The defendants in the Reliance case, except for the Michigan spinal surgeon, moved to dismiss the DOJ’s complaint on numerous grounds, including that the DOJ’s theories and its reliance on the 2013 Special Fraud Alert are inconsistent with the 9th Circuit Court of Appeals’ 1995 decision in Hanlester Network v. Shalala, 51 F.3d 1390 (9th Cir. 1995). The Hanlester court found that the business arrangement at issue in that case did not violate the AKS because, among other reasons, “[t]he fact that a large number of referrals resulted in the potential for a high return on investment . . . is insufficient to prove that appellants offered or paid remuneration to induce referrals.” The court defined an “inducement” that would violate the AKS as “an intent to exercise influence over the reason or judgment of another in an effort to cause the referral of program-related business.”
In its complaint, the DOJ claimed that the business arrangements established by Reliance included illegal remuneration to induce referrals because, among other things, (1) physicians could only become investors if hospitals where procedures would be performed agreed to use Reliance devices; (2) only physicians in a position to make high volumes of referrals could become investors; (3) physicians who did not use Reliance devices surrendered their investments or were bought out; (4) physicians who invested with Reliance over-utilized the spinal implants after investing; and (5) physicians who invested made minimal or non-existent capital contributions. The DOJ also alleged that the defendants concealed and misrepresented the fact and nature of the physicians’ investments, and received returns on investment that were disproportional to their capital contributions.

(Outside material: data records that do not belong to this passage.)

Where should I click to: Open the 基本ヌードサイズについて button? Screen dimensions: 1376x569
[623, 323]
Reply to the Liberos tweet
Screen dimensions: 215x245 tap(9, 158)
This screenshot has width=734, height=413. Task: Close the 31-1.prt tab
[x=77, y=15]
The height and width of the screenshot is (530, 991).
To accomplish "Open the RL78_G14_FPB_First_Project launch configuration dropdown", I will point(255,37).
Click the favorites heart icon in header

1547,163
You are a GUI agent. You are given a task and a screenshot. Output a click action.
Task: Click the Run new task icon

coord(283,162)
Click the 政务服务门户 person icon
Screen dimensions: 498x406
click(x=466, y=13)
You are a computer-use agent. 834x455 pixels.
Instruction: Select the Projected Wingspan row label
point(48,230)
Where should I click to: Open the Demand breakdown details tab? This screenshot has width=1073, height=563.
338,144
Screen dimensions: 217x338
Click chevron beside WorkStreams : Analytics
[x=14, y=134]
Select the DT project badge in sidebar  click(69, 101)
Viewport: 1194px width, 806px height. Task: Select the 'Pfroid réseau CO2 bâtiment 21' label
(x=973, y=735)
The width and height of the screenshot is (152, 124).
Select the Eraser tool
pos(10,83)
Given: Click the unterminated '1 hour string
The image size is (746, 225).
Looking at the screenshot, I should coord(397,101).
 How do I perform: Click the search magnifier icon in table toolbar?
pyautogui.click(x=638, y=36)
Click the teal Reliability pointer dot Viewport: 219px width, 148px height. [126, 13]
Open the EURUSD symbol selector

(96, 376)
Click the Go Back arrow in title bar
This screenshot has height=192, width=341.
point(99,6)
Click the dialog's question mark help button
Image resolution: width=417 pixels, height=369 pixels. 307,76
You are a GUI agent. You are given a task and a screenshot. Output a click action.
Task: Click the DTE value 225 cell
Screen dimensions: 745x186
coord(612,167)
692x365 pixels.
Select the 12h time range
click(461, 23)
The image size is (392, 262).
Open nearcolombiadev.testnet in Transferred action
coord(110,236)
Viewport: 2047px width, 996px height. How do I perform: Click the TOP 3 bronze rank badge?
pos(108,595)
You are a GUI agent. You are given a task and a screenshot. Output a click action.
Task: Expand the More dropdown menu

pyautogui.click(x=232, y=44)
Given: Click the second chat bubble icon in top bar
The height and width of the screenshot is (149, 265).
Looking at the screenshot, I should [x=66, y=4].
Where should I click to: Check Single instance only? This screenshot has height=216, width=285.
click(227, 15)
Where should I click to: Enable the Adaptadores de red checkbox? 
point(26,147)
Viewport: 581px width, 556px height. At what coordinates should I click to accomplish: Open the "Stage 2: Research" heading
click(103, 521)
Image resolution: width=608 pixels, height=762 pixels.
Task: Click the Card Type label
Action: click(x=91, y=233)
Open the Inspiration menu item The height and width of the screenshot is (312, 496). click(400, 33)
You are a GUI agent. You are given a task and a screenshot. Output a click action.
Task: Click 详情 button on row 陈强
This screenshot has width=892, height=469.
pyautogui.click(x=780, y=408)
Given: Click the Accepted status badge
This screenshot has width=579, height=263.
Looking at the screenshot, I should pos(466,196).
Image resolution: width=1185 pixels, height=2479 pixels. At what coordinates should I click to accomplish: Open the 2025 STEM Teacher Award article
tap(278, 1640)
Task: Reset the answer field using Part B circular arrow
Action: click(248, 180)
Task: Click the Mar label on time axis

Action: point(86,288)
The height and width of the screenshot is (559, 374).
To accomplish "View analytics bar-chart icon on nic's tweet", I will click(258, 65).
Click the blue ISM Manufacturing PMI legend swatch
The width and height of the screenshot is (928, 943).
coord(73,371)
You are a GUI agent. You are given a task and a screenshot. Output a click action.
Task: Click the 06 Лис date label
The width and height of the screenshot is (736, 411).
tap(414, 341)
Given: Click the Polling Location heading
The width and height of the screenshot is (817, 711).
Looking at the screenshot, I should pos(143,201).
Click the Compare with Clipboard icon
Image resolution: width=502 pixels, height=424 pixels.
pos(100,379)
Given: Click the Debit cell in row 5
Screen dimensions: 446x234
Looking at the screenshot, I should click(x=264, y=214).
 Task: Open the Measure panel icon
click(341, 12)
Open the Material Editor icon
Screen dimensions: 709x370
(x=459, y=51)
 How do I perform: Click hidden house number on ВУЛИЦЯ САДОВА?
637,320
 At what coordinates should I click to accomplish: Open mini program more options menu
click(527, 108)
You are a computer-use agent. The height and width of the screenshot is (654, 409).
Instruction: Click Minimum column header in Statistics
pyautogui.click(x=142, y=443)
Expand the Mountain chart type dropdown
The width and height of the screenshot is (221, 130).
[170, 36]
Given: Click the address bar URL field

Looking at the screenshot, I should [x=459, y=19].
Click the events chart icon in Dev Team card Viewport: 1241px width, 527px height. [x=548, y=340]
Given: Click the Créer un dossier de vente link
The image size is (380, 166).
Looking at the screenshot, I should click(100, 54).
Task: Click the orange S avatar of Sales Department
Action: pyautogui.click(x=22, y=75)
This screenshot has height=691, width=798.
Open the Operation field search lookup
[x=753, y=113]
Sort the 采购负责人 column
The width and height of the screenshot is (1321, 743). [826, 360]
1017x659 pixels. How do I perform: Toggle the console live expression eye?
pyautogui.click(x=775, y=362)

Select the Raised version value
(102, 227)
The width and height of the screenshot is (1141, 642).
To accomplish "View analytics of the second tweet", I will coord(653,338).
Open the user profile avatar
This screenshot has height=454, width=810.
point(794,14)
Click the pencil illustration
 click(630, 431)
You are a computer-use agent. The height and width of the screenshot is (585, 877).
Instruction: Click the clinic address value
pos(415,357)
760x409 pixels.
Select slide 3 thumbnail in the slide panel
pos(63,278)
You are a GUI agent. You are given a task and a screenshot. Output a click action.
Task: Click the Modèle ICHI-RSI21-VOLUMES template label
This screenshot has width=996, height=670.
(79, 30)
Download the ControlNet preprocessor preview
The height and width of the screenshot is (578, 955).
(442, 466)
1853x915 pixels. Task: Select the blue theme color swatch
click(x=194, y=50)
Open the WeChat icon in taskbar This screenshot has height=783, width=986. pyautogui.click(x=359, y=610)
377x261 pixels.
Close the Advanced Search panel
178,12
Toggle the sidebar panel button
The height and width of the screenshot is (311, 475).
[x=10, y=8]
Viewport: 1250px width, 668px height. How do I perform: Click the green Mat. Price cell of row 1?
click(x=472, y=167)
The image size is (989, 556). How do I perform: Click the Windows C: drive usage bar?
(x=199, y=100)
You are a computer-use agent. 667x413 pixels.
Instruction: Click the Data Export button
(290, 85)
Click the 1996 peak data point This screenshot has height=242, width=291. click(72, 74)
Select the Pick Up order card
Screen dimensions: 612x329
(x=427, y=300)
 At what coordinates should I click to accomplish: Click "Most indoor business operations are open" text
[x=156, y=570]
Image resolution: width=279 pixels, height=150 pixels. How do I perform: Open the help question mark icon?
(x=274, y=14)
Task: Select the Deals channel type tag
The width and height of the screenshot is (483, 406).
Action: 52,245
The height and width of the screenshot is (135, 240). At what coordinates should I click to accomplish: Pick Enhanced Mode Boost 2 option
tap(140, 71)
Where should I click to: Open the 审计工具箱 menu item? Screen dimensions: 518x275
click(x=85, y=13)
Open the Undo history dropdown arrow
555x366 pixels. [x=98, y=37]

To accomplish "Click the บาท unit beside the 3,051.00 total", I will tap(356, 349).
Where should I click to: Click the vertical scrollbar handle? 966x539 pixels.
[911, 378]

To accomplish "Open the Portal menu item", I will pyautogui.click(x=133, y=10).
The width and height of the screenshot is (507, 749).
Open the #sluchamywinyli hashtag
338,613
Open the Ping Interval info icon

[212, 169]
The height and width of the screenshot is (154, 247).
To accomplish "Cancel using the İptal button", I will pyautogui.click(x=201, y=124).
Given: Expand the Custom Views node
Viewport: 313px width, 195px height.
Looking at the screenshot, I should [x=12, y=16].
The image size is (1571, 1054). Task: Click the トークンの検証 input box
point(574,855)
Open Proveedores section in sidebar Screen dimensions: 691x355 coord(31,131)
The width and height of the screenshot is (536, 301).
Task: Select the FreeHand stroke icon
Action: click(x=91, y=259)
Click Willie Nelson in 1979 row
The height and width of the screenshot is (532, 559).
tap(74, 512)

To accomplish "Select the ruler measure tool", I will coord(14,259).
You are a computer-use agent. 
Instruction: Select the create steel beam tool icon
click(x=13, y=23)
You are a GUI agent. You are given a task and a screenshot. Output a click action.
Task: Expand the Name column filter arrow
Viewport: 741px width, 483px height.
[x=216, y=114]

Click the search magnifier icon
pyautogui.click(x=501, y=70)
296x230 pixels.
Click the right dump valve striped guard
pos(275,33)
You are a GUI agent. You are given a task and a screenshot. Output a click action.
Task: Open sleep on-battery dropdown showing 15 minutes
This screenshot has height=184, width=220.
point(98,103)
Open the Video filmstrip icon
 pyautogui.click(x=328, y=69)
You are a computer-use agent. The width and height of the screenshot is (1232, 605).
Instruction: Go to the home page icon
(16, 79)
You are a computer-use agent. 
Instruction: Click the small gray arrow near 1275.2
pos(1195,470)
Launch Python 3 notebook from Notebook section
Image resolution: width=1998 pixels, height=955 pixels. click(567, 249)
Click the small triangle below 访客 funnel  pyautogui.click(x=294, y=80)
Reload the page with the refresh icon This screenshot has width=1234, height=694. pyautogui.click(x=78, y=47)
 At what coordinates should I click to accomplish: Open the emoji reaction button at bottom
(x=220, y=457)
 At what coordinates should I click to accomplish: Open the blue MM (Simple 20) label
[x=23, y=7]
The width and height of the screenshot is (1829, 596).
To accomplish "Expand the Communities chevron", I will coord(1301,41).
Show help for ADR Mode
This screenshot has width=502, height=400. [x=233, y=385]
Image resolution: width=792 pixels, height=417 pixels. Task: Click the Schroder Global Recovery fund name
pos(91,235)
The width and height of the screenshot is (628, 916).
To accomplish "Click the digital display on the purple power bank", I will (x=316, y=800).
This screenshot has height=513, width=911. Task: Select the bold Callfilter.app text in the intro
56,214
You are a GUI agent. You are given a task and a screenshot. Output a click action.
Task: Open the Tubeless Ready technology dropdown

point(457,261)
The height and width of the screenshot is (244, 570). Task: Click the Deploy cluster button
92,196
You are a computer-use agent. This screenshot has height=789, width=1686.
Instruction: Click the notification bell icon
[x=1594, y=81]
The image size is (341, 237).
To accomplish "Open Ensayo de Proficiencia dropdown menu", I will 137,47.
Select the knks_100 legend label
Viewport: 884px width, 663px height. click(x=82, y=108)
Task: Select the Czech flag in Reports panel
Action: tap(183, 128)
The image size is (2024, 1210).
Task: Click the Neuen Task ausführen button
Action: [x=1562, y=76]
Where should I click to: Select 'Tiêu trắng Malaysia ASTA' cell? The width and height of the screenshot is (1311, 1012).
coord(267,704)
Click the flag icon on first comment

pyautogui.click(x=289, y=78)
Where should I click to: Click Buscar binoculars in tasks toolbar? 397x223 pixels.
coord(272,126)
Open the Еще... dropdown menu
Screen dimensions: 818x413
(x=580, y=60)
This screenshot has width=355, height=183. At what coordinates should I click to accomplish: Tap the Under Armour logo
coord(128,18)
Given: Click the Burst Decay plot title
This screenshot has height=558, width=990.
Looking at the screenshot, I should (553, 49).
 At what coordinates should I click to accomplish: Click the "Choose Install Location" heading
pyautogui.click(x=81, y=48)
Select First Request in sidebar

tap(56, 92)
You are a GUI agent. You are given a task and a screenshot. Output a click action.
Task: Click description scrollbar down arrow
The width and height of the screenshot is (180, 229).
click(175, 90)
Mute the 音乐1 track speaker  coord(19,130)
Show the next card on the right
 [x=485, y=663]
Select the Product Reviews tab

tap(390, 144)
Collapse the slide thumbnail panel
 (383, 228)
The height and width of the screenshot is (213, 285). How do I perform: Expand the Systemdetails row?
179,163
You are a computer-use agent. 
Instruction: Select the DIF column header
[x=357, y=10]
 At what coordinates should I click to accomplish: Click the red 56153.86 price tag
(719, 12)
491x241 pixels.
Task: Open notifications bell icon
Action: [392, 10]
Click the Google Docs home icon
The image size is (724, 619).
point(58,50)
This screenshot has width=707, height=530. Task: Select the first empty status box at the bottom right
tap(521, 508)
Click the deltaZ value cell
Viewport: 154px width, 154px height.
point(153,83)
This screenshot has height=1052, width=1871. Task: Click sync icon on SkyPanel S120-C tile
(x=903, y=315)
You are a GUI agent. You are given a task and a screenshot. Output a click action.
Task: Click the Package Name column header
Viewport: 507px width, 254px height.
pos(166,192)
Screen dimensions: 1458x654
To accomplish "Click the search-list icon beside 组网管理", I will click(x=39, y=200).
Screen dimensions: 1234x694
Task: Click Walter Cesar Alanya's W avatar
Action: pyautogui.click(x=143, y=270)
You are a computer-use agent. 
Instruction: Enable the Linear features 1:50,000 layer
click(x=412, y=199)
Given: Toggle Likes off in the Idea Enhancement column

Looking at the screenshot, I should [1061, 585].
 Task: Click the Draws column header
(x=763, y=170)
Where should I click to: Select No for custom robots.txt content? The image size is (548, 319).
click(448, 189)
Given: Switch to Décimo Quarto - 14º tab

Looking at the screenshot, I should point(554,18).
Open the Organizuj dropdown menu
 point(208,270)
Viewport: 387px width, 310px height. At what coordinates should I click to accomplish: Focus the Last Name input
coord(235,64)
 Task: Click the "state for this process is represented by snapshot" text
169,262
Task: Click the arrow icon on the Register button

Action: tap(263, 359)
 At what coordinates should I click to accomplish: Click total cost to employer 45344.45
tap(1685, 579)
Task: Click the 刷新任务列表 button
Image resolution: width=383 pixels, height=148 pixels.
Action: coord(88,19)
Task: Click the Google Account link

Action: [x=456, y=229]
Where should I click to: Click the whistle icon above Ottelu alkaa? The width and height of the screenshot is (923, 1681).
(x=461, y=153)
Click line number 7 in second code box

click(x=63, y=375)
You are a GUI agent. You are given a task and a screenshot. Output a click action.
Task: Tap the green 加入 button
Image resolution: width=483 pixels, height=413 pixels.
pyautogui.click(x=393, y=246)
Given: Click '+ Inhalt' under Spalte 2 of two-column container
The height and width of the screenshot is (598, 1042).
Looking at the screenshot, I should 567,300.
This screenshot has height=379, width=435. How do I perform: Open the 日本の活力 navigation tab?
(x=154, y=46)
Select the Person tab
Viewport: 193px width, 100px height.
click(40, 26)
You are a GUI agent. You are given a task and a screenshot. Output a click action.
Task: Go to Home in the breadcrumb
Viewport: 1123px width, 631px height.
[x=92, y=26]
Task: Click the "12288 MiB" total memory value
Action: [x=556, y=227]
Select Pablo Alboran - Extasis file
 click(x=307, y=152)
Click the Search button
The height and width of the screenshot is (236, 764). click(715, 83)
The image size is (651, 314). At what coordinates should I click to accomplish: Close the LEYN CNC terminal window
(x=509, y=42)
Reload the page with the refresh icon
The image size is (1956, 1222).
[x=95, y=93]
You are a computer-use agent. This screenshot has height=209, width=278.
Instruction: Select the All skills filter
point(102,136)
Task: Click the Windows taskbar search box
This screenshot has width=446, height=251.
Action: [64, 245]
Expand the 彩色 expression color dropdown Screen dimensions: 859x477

The DOJ’s lawsuit against Reliance and other defendants, along with its qui tam intervention, follows a pattern of increased investigation and enforcement activity relating to physician-owned entities in general, and spinal surgery claims in particular, that we have seen over the past few years. PODs and the providers that deal with them should carefully assess the OIG’s and DOJ’s positions and enforcement postures in determining whether and if so, how, to structure their business relationships.